--- Data in this exercise Enclosed Below ---

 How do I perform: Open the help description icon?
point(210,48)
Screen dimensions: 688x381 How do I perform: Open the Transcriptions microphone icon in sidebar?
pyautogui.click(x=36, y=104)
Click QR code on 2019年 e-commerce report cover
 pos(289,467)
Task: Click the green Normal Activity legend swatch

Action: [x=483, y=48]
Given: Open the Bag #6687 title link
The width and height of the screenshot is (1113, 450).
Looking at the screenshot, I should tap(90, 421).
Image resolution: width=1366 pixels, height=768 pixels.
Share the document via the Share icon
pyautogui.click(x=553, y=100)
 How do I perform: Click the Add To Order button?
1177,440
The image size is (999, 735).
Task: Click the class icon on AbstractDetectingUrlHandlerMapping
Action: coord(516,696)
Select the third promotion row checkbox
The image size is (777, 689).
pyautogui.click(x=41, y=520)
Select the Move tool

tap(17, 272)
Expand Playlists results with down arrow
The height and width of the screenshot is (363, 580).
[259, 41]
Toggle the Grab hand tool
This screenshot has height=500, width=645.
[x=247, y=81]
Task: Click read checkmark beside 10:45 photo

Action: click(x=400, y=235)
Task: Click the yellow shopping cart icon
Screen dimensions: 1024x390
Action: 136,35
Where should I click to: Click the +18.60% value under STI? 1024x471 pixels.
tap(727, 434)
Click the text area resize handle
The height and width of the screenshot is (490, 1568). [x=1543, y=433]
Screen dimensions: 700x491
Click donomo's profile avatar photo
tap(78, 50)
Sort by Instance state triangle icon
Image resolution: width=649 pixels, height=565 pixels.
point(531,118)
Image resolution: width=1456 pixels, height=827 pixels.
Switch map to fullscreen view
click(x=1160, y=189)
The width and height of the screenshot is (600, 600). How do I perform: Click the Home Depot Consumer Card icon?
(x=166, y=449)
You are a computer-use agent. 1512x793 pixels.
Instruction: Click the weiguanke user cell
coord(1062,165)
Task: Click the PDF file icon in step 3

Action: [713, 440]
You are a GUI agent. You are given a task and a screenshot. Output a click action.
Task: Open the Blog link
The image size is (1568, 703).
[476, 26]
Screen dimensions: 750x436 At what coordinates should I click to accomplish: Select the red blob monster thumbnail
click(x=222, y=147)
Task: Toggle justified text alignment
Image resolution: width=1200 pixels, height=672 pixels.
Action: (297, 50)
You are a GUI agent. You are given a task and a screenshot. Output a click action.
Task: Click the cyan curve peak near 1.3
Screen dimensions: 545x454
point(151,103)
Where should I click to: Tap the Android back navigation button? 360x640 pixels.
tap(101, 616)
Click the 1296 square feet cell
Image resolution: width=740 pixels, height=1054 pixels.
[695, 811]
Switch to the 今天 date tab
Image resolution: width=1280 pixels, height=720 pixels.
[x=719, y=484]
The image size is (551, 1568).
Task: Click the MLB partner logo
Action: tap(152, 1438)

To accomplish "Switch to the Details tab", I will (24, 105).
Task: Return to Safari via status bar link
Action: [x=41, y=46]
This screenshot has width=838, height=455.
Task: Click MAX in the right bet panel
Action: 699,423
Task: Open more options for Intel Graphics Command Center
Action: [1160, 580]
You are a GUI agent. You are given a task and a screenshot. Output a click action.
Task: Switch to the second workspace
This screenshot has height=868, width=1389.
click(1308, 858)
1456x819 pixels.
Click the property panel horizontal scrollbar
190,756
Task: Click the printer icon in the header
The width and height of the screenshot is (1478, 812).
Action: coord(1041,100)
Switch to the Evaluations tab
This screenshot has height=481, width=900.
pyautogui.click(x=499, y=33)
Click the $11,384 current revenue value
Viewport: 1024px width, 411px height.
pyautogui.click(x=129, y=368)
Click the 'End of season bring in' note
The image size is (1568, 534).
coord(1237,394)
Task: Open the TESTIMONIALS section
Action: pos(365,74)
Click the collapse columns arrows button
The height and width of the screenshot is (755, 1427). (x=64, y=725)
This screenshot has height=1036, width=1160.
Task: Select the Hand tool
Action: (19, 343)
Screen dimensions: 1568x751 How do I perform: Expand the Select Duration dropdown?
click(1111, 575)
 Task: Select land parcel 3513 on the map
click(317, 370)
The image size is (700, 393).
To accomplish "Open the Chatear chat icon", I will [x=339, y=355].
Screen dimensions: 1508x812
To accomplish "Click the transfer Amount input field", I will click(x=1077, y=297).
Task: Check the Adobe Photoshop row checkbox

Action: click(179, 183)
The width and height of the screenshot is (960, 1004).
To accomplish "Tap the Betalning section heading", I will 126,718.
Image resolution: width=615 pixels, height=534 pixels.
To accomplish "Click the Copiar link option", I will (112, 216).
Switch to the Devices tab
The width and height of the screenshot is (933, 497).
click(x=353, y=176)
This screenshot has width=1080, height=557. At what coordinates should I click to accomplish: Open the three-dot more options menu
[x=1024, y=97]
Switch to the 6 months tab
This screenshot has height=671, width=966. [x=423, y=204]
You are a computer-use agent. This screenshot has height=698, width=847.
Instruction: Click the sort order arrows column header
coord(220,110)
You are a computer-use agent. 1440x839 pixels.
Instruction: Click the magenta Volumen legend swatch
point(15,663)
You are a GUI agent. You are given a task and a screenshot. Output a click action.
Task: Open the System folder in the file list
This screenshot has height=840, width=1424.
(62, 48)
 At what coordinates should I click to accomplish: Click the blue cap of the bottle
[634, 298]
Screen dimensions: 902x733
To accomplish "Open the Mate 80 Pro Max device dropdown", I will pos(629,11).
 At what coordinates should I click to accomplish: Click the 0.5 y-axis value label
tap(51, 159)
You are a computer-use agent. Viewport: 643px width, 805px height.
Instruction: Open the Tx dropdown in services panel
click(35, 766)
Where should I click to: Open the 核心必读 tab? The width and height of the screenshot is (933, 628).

--- End of Enclosed Data in this exercise ---

| Goal of the exercise |
Return what is listed above, exactly and completely.

| Answer area |
 How do I perform: Open the help description icon?
point(210,48)
Screen dimensions: 688x381 How do I perform: Open the Transcriptions microphone icon in sidebar?
pyautogui.click(x=36, y=104)
Click QR code on 2019年 e-commerce report cover
 pos(289,467)
Task: Click the green Normal Activity legend swatch

Action: [x=483, y=48]
Given: Open the Bag #6687 title link
The width and height of the screenshot is (1113, 450).
Looking at the screenshot, I should tap(90, 421).
Image resolution: width=1366 pixels, height=768 pixels.
Share the document via the Share icon
pyautogui.click(x=553, y=100)
 How do I perform: Click the Add To Order button?
1177,440
The image size is (999, 735).
Task: Click the class icon on AbstractDetectingUrlHandlerMapping
Action: coord(516,696)
Select the third promotion row checkbox
The image size is (777, 689).
pyautogui.click(x=41, y=520)
Select the Move tool

tap(17, 272)
Expand Playlists results with down arrow
The height and width of the screenshot is (363, 580).
[259, 41]
Toggle the Grab hand tool
This screenshot has height=500, width=645.
[x=247, y=81]
Task: Click read checkmark beside 10:45 photo

Action: click(x=400, y=235)
Task: Click the yellow shopping cart icon
Screen dimensions: 1024x390
Action: 136,35
Where should I click to: Click the +18.60% value under STI? 1024x471 pixels.
tap(727, 434)
Click the text area resize handle
The height and width of the screenshot is (490, 1568). [x=1543, y=433]
Screen dimensions: 700x491
Click donomo's profile avatar photo
tap(78, 50)
Sort by Instance state triangle icon
Image resolution: width=649 pixels, height=565 pixels.
point(531,118)
Image resolution: width=1456 pixels, height=827 pixels.
Switch map to fullscreen view
click(x=1160, y=189)
The width and height of the screenshot is (600, 600). How do I perform: Click the Home Depot Consumer Card icon?
(x=166, y=449)
You are a computer-use agent. 1512x793 pixels.
Instruction: Click the weiguanke user cell
coord(1062,165)
Task: Click the PDF file icon in step 3

Action: [713, 440]
You are a GUI agent. You are given a task and a screenshot. Output a click action.
Task: Open the Blog link
The image size is (1568, 703).
[476, 26]
Screen dimensions: 750x436 At what coordinates should I click to accomplish: Select the red blob monster thumbnail
click(x=222, y=147)
Task: Toggle justified text alignment
Image resolution: width=1200 pixels, height=672 pixels.
Action: (297, 50)
You are a GUI agent. You are given a task and a screenshot. Output a click action.
Task: Click the cyan curve peak near 1.3
Screen dimensions: 545x454
point(151,103)
Where should I click to: Tap the Android back navigation button? 360x640 pixels.
tap(101, 616)
Click the 1296 square feet cell
Image resolution: width=740 pixels, height=1054 pixels.
[695, 811]
Switch to the 今天 date tab
Image resolution: width=1280 pixels, height=720 pixels.
[x=719, y=484]
The image size is (551, 1568).
Task: Click the MLB partner logo
Action: tap(152, 1438)

To accomplish "Switch to the Details tab", I will (24, 105).
Task: Return to Safari via status bar link
Action: [x=41, y=46]
This screenshot has width=838, height=455.
Task: Click MAX in the right bet panel
Action: 699,423
Task: Open more options for Intel Graphics Command Center
Action: [1160, 580]
You are a GUI agent. You are given a task and a screenshot. Output a click action.
Task: Switch to the second workspace
This screenshot has height=868, width=1389.
click(1308, 858)
1456x819 pixels.
Click the property panel horizontal scrollbar
190,756
Task: Click the printer icon in the header
The width and height of the screenshot is (1478, 812).
Action: coord(1041,100)
Switch to the Evaluations tab
This screenshot has height=481, width=900.
pyautogui.click(x=499, y=33)
Click the $11,384 current revenue value
Viewport: 1024px width, 411px height.
pyautogui.click(x=129, y=368)
Click the 'End of season bring in' note
The image size is (1568, 534).
coord(1237,394)
Task: Open the TESTIMONIALS section
Action: pos(365,74)
Click the collapse columns arrows button
The height and width of the screenshot is (755, 1427). (x=64, y=725)
This screenshot has height=1036, width=1160.
Task: Select the Hand tool
Action: (19, 343)
Screen dimensions: 1568x751 How do I perform: Expand the Select Duration dropdown?
click(1111, 575)
 Task: Select land parcel 3513 on the map
click(317, 370)
The image size is (700, 393).
To accomplish "Open the Chatear chat icon", I will [x=339, y=355].
Screen dimensions: 1508x812
To accomplish "Click the transfer Amount input field", I will click(x=1077, y=297).
Task: Check the Adobe Photoshop row checkbox

Action: click(179, 183)
The width and height of the screenshot is (960, 1004).
To accomplish "Tap the Betalning section heading", I will 126,718.
Image resolution: width=615 pixels, height=534 pixels.
To accomplish "Click the Copiar link option", I will (112, 216).
Switch to the Devices tab
The width and height of the screenshot is (933, 497).
click(x=353, y=176)
This screenshot has width=1080, height=557. At what coordinates should I click to accomplish: Open the three-dot more options menu
[x=1024, y=97]
Switch to the 6 months tab
This screenshot has height=671, width=966. [x=423, y=204]
You are a computer-use agent. This screenshot has height=698, width=847.
Instruction: Click the sort order arrows column header
coord(220,110)
You are a computer-use agent. 1440x839 pixels.
Instruction: Click the magenta Volumen legend swatch
point(15,663)
You are a GUI agent. You are given a task and a screenshot. Output a click action.
Task: Open the System folder in the file list
This screenshot has height=840, width=1424.
(62, 48)
 At what coordinates should I click to accomplish: Click the blue cap of the bottle
[634, 298]
Screen dimensions: 902x733
To accomplish "Open the Mate 80 Pro Max device dropdown", I will pos(629,11).
 At what coordinates should I click to accomplish: Click the 0.5 y-axis value label
tap(51, 159)
You are a computer-use agent. Viewport: 643px width, 805px height.
Instruction: Open the Tx dropdown in services panel
click(35, 766)
Where should I click to: Open the 核心必读 tab? The width and height of the screenshot is (933, 628).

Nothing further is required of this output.